Bucket

There are days when I can feel the sadness welling up inside of me.  The sorrow rests just under the surface and I know it is going to appear at the most inopportune time.  I am aware of the impending tears, because little things make me weepy - watching the kids sleep, reading the paper and being faced with all of the heartache in the world, Hallmark commercials (the Mother's Day one with the mom going through the cards her daughter has given her over the years still makes me cry).  I can feel the sadness tonight.  I know the tears will come and I will cry for so many things.  I find it cleansing - a chance to wash away some of the hurt.  The crying usually ends in smiles.  Memories of happy moments push aside the sadness and I relish in the joys of life.  

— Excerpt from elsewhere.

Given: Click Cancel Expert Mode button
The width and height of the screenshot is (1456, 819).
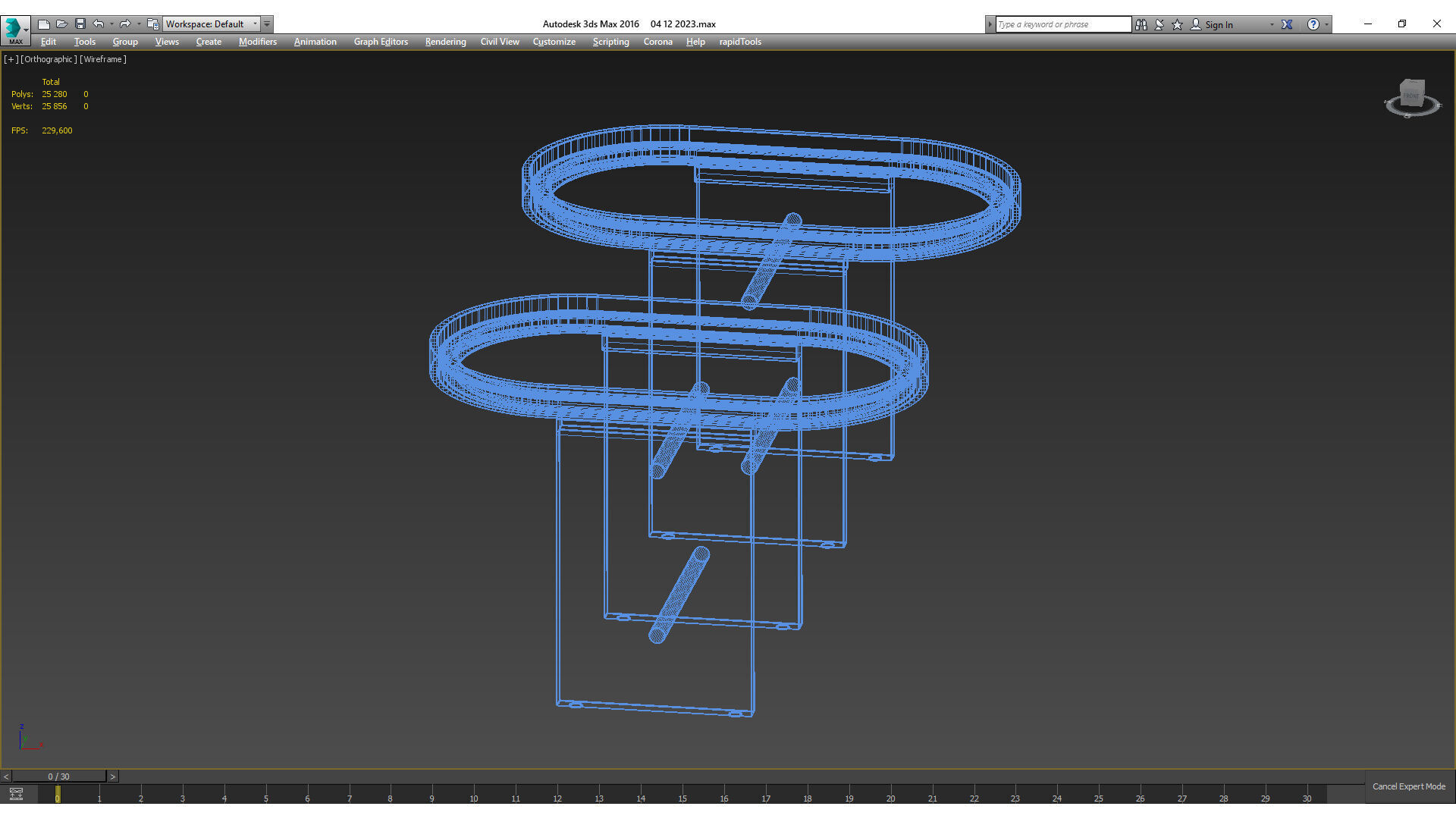Looking at the screenshot, I should point(1408,786).
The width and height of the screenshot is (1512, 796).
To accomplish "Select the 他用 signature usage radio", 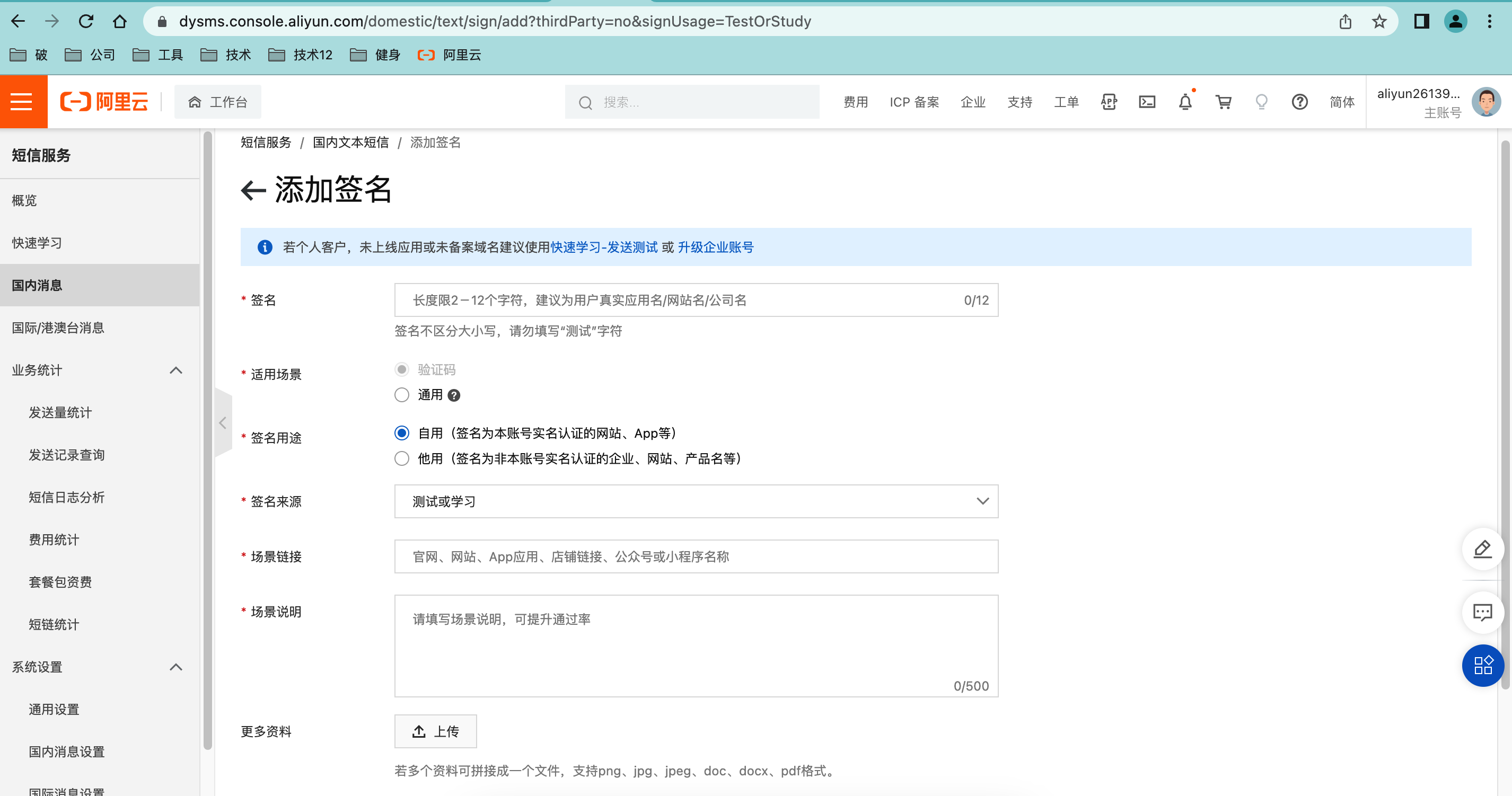I will tap(401, 458).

I remember Wavey and how she loved her pink bucket.  She used to say "but-et" (her way of saying bucket) over and over again as she wandered around with it hanging from her arm.  I cry because I wish I could hear her say that word again.  I long to hear her beautiful voice, that only lives on in videos and my memory.  Oh how I hate the changes that have occurred in my sweet baby girl.  But then I remember how precious that little voice was.  I am so grateful that I can hold onto that memory, replay it over and over again in my mind.  The smile comes...

Comments

Courtney said…
Shan - My heart breaks for you and Matt. This is really, really unfair. Thinking of you!
Joanne Huff said…
I am so so sorry, Shannon. I can truly relate, although I know relating does not take that pain away.

Yesterday, out of the blue I remembered how Sasha use to play basketball with a Little Tykes hoop. We'd say "basket" in a loud, cheerful voice and she'd run over and do a slam dunk. I am SO very glad to have that memory and still the memory itself is somewhat painful.

Your friend in the previous comment said it best, it is really really unfair!

Thinking of you, Joanne
Laura said…
Every once in a while we remember something cute or funny that Julie used to say or do. It is bittersweet - and too much like remembering someone who has died. I'm glad the memories can bring you joy as well as sorrow.